La operación debe superar varios trámites. El primero, el visto bueno de las juntas de accionistas de ambas firmas. Además, la propia CNMV ha de aprobar el pacto. El escollo que a priori se presenta más complicado es el de la Comisión Nacional de Competencia (CNC), que debe analizar si la nueva aerolínea vulnera el libre mercado o cuenta con una posición de dominio. Para evitar problemas, está previsto que Iberia y Planeta cuenten en la futura compañía con participaciones muy inferiores a las que hoy les permiten controlar Clickair y Vueling, respectivamente.

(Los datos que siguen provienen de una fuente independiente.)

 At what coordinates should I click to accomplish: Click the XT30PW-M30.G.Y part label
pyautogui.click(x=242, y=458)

De hecho, el preacuerdo comunicado al regulador señala que «la operación está sujeta a que ninguna de las partes se vea obligada a la formulación de una opa, solicitándose en su caso la exención prevista en la normativa vigente».
Fuentes de la aerolínea de bandera confían en que la CNMV no ponga problemas. Además, hay precedentes recientes de permisos similares. Otra de las condiciones para sacar adelante la fusión es la elaboración de sendas auditorías. Iberia tendrá la condición de socio industrial, y la ecuación de canje prevista será la que resulte de asignar el mismo valor a ambas firmas.

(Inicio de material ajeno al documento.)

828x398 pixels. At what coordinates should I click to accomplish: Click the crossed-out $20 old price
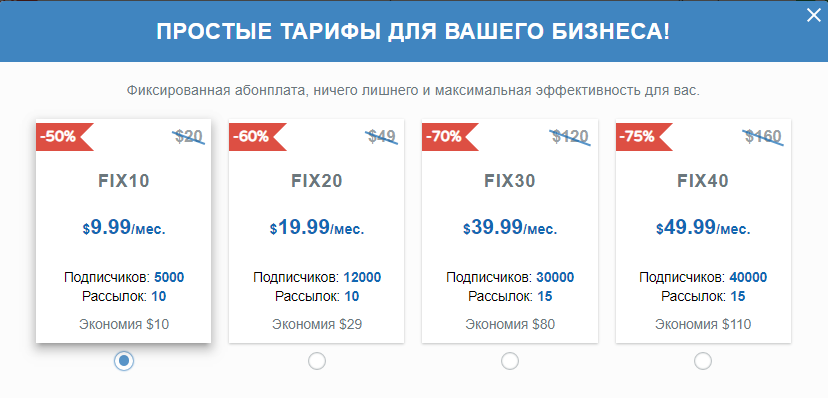coord(189,137)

Aunque la operación estaba en el aire desde hace tiempo, fue el pasado mes de abril cuando las dos aerolíneas apretaron el acelerador de las negociaciones. Una velocidad debida, casi en exclusiva, al ascenso del precio del petróleo y a la insostenible competencia que rige el mercado aéreo. La presión de los competidores obliga a rebajar el ingreso por pasajero, mientras el crudo se come gran parte de los costes de las empresas. Y, como ha señalado en numerosas ocasiones el presidente de Iberia, Fernando Conte, no tiene ningún sentido mantener compañías en pérdidas en un mercado sobredimensionado. Vueling (que perdió 63 millones en el 2007) y Clickair han hecho así de la necesidad virtud para afrontar el futuro con una más que aceptable garantía de éxito.
Juntos, más fuertes
El matrimonio les permitirá una mayor capacidad de negociación con sus proveedores, una base más sólida a la hora de acudir a los mercados para comprar queroseno y posibilidades comerciales y de estrategia inmensamente mayores que las que hoy tienen por separado. Una de las mayores incógnitas es la que se refiere al apartado laboral. No son pocas las voces del sector que han anticipado recortes de plantilla. Las mismas fuentes aseguran que la base que hoy tiene Vueling en el aeropuerto Charles de Gaulle de París «está en el aire». Con datos de ayer, la suma de Clickair y Vueling representa una flota de 45 aviones, con 2.020 empleados y 112 rutas operadas fundamentalmente en España y Europa.